Is it something that is not to be taken but given; not regulated but received?
Humility: The anti-virtue of the anti-system
This may a reason why the entire Christian tradition has focused on one word, despised for aeons before, but which ascended to the level of a chief virtue in the early church amidst the massively effective (at least, temporarily…) technique of control of the Roman empire, becoming that which encapsulated the Christian life and pilgrimage.
We begin with the desert communities of the 4th century,
Abba Anthony
‘I saw the snares that the enemy spreads out over the world and I said groaning, “What can get through from such snares?”
(i.e. what technique must I apply to ensure my survival?
Answer
“Then I heard a voice saying to me, ‘Humility.’”
Then the Desert Mother, Amma Theodora
She also said that neither asceticism, nor vigils nor any kind of suffering (That is to say, any human technique) are able to save—only true humility can do that.
There was an anchorite who was able to banish the demons; and he asked them,
‘What makes you go away? Is it fasting?’
They replied, ‘We do not eat or drink.’
‘Is it vigils?’
They replied, ‘We do not sleep.’
‘Is it separation from the world?’
‘We live in deserts.’
‘What power sends you away then?’
They said, ‘Nothing can overcome us, but only humility.’
We could go on to mention Augustine or John Climachus (step 25), or the Rule of St. Benedict or the medievals or the mystics:
“The remedy is to be aware of our wretchedness, and to fly to our Lord.
The greater our need, the more important it is to draw near to Him.”
Or (on the Reformation spectrum) Calvin:
I have always been exceedingly delighted with the words of Chrysostom, “The foundation of our philosophy is humility”;
And still more with those of Augustine, “As the orator, when asked, What is the first precept in eloquence? answered, Delivery: What is the second? Delivery: What the third? Delivery:
So, if you ask me in regard to the precepts of the Christian Religion, I will answer, first, second, and third, Humility.”
By humility he means not when a man, with a consciousness of some virtue, refrains from pride, but when he truly feels that he has no refuge but in humility.
Or Ignatius of Loyola (on the counter-Reformation end of the spectrum):
The third is most perfect Humility; namely, when—including the first and second, and the praise and glory of the Divine Majesty being equal—in order to imitate and be more actually like Christ our Lord, I want and choose poverty with Christ, poverty rather than riches, opprobrium with Christ replete with it rather than honors; and to desire to be rated as worthless and a fool for Christ, Who first was held as such, rather than wise or prudent in this world.

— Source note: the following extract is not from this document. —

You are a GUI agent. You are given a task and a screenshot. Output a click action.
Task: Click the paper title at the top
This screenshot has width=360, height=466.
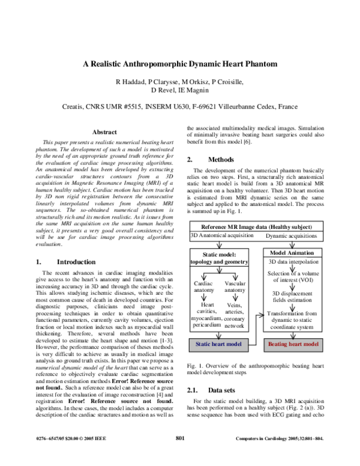click(180, 63)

And the list goes on testifying to our continual need of vital humility in order to endure the slings and arrows of an outrageous fortune, in Shakespeare’s words; or, in Paul’s the “flaming arrows” of τοῦ πονηροῦ which not only strike our hearts but set them on fire.
And Why?
Because this is, somehow, our counter-technique?
No, not a technique.
This is a reality. This is the “mind (nous, in Greek) of Christ”—
The only One Whose heart was truly meek (πραΰς) and lowly (ταπεινὸς);
Who emptied Himself (ἐκένωσεν), taking the form of a slave;
Who lived as a servant to all and humbled Himself (ἐταπείνωσεν) becoming obedient unto death, even the death of the cross.

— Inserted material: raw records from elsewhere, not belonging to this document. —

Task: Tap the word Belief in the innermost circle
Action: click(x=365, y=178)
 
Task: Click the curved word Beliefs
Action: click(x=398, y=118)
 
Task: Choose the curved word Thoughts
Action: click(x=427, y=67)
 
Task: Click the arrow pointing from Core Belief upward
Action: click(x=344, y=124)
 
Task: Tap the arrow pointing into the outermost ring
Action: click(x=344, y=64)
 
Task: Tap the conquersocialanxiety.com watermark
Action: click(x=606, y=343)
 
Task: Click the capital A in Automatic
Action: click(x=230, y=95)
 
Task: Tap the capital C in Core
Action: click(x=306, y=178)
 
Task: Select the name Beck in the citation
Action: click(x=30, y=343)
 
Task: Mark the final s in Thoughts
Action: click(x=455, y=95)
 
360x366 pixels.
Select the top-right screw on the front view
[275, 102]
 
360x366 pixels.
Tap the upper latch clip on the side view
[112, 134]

In the words of Melito of Sardis (late 2nd c.), the Creator of the Universe, Who hung the stars in the sky is now hanging upon the cross.
And as Gregory so rightly says, one drop of His blood recreates the cosmos.
In bringing this to a close, we could say that there is something about this great anti-virtue of humility that not only tears down our inner, pharisaical techniques towards righteousness but also dismantles and banishes the principalities and powers (ἀρχάς & ἐξουσίας) of this age, opening us up to the vivifying Reality of the Kingdom of God.
Or, as one physician recently commented, which synthesizes all of this into one sentence, bringing it into the present moment:
“I wonder if our greatest weapon is our own weakness and our greatest weakness is our own pride.”
May the Lord work this understanding into the experiential depths of our person hour by hour.